### EXERCISE PROMPT
From the line containing "Task: Click School of Dramatic Arts entry" through the last line of the data, return those lines exactly as written and nothing more.

### TASK INPUTS
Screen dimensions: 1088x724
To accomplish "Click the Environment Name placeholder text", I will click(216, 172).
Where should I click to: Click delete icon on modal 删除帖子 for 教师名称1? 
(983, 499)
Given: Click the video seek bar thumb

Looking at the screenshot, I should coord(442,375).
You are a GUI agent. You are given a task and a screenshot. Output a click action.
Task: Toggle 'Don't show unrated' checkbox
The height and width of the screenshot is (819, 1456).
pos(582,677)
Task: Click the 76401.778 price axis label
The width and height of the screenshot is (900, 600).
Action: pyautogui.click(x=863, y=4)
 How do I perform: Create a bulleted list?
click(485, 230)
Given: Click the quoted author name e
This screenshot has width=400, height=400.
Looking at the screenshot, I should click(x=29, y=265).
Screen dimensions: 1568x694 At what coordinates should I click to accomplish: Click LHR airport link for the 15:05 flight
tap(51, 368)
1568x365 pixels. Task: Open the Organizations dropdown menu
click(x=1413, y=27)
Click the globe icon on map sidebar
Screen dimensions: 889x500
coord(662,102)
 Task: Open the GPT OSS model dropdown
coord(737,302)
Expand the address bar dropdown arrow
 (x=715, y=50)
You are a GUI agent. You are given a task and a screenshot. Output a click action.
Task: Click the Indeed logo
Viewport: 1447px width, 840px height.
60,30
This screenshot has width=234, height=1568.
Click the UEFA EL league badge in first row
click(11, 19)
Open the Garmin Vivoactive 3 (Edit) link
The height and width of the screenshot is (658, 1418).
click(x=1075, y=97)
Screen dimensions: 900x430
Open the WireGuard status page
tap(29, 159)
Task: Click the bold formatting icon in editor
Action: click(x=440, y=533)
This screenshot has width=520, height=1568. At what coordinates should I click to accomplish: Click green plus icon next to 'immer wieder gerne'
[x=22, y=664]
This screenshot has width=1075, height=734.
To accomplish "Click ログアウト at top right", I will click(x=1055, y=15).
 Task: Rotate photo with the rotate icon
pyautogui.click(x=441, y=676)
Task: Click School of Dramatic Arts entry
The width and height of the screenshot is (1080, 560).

### ANSWER SECTION
Task: Click School of Dramatic Arts entry
The width and height of the screenshot is (1080, 560).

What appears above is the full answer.